- [Problem to solve]:
Could you copy the records word for word, from the line with "I will 499,7." to the line with "the package search", including both of those lines?

- [Information provided]:
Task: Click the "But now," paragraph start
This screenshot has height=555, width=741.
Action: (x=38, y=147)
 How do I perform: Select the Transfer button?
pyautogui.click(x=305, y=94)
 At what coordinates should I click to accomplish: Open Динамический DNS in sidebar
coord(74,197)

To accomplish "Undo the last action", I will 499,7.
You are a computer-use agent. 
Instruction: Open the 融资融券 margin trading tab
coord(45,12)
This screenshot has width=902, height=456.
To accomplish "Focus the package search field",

==

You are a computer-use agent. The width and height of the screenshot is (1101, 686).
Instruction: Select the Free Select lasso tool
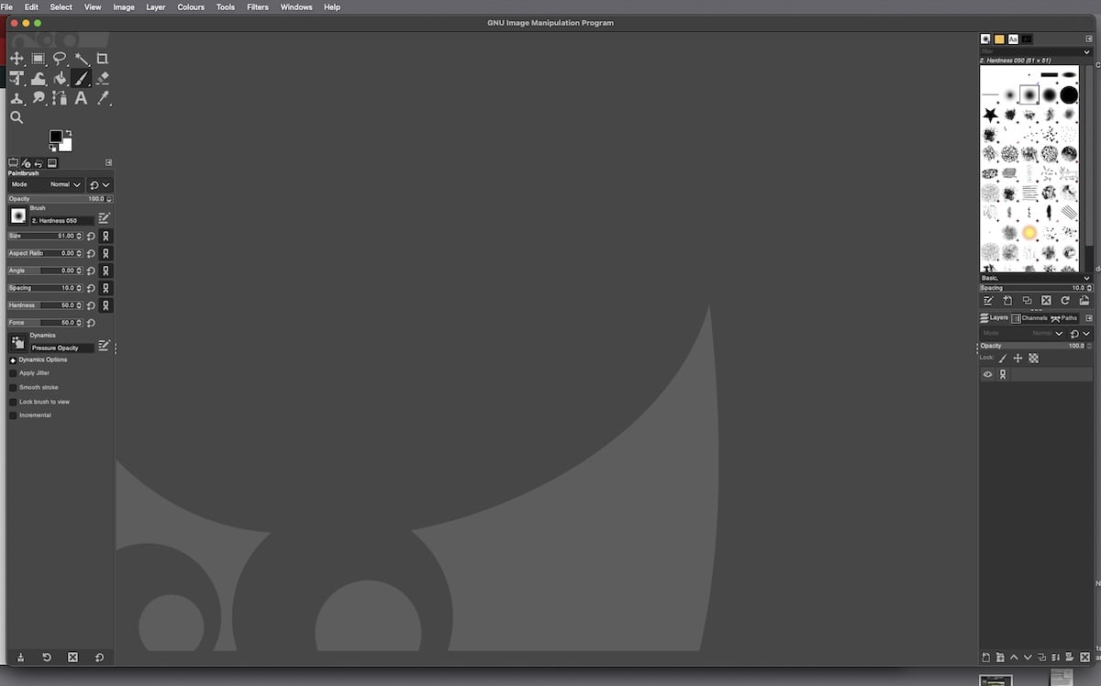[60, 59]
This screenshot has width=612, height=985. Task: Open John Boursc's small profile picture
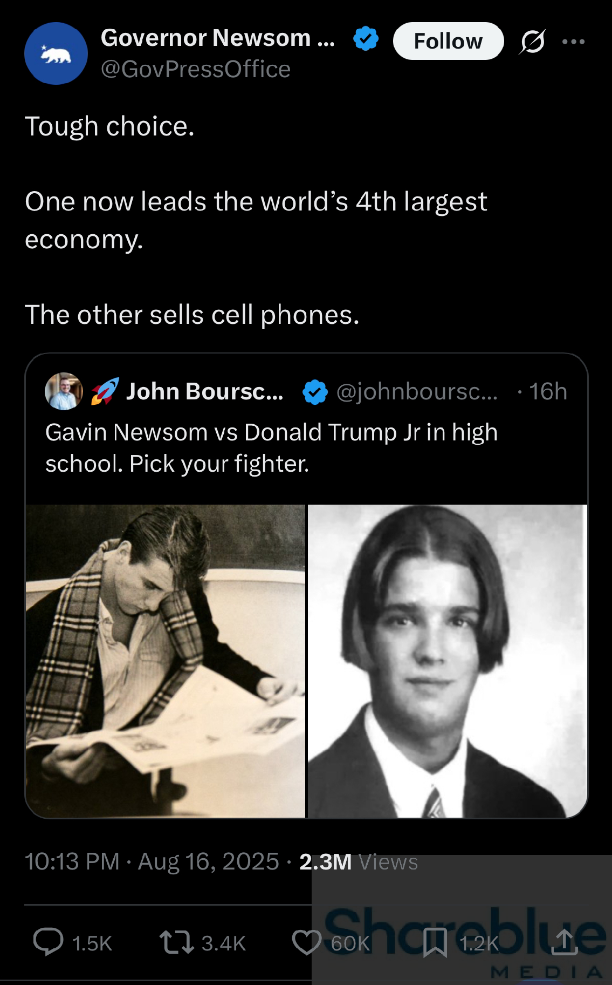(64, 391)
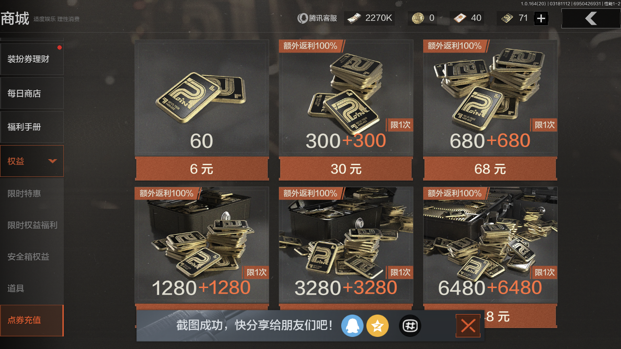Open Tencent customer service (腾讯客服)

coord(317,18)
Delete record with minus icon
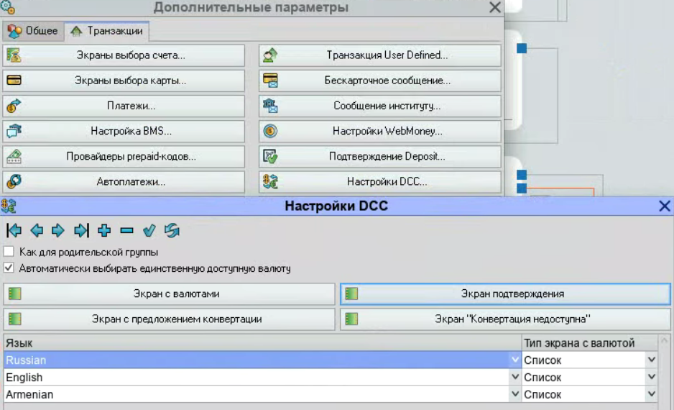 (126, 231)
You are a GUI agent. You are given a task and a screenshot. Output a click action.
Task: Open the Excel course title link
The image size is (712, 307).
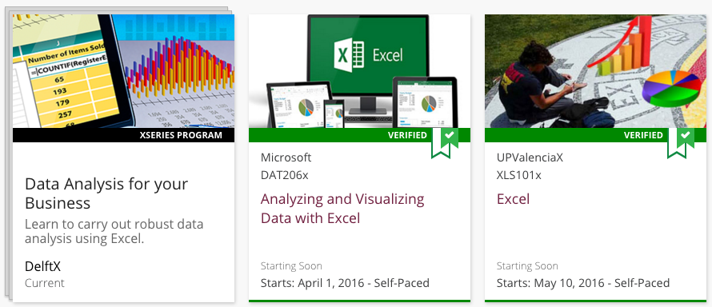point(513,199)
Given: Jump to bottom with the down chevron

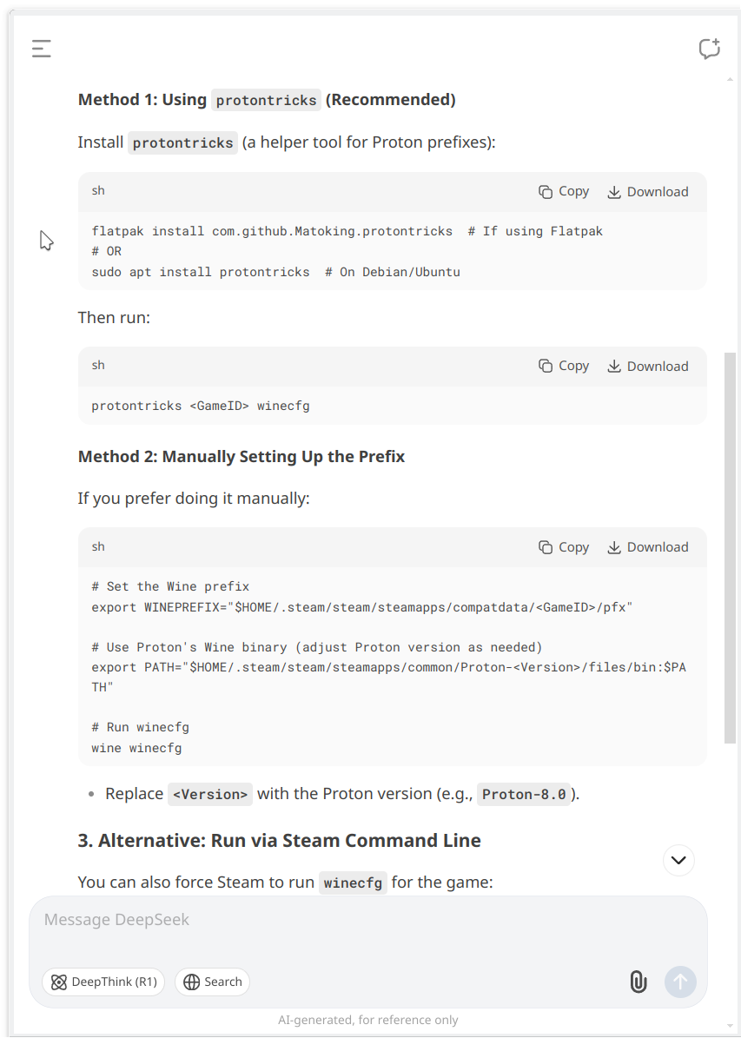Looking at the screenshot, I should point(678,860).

--

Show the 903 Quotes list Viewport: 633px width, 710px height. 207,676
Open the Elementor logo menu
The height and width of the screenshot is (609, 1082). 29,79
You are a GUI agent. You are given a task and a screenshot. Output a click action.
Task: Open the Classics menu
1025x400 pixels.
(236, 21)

- [Solved exercise]:
To accomplish "Undo the last action", I will 499,7.
You are a computer-use agent. 
Instruction: Open the 融资融券 margin trading tab
coord(45,12)
This screenshot has width=902, height=456.
To accomplish "Focus the package search field",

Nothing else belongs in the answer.